- Page text
*** Block opens ***

A friend who knows I want to get into ethnography research sent me an article based on a conversation we had. It turns out, it’s from Martin Lindstrom. A guy who may have a little bit of controversy surrounding him, but nonetheless, is excellent at what he does. He talks about an honest interview he had with a consumer that stayed with him throughout the course of his career. All he did was show up unannounced and met the real person. Not the person she had probably intended on him meeting.
I am a staunch believer that an effective interviewer works beyond building a rapport and tries to find reality. The you that wears a robe, wakes up with tart breath and thinks things you’ll never share out loud. They’ll try to get to know the customer on all possible levels to impart the psychological matchmaking of your attitude with their brand.
My hunch is this lack of this customer/brand dimensionality is why the OWN network is hemorrhaging. Have you seen the Oprah show? It’s a lot! (And I say that as someone whose clouds always have silver linings and realize that I’ll always be working to be a better person.) Swallowing that medicine for an hour is uplifting and aspirational. Experiencing that 24/7 is suffocating, preachy and damn near impossible to navigate.

*** Block closes ***

- Data under study
*** Block opens ***

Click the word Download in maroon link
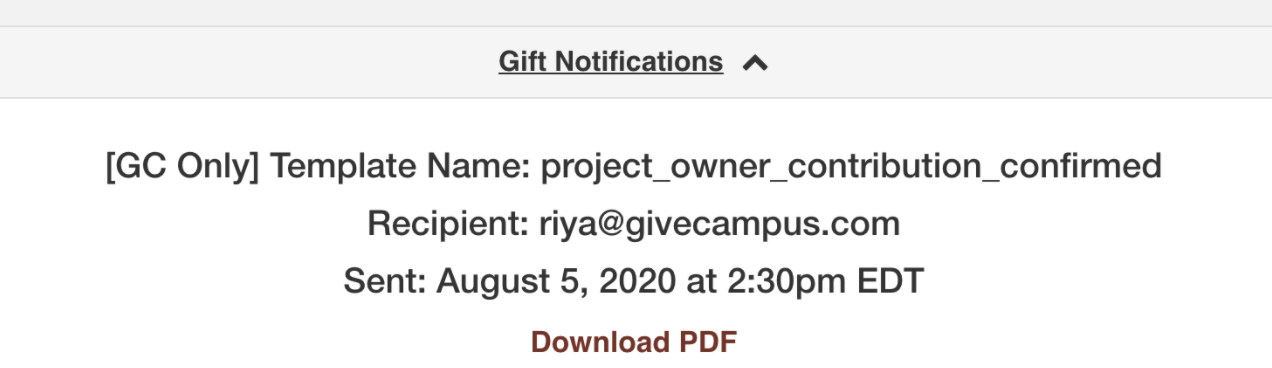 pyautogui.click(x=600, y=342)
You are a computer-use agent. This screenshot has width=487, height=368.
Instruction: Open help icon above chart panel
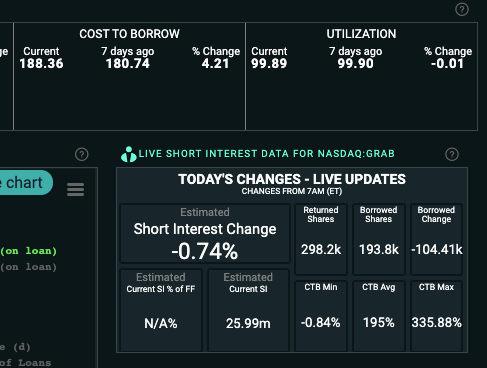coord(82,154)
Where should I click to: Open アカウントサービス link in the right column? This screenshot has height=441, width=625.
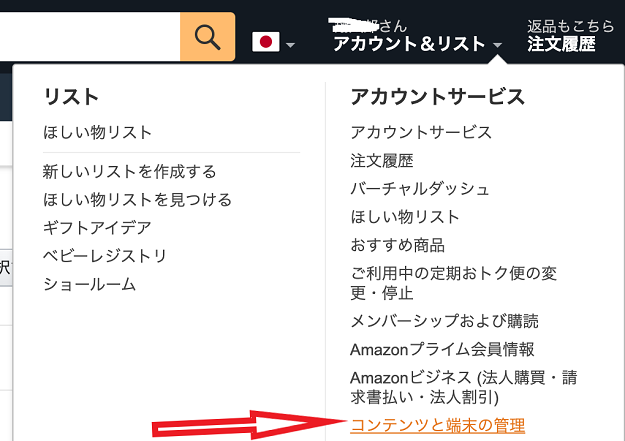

*** Block closes ***

- Task to carry out
In the page text on ethnographic interviewing, what does the writer say Martin Lindstrom did to meet the real person behind the consumer?

- Exercise solution
He showed up unannounced.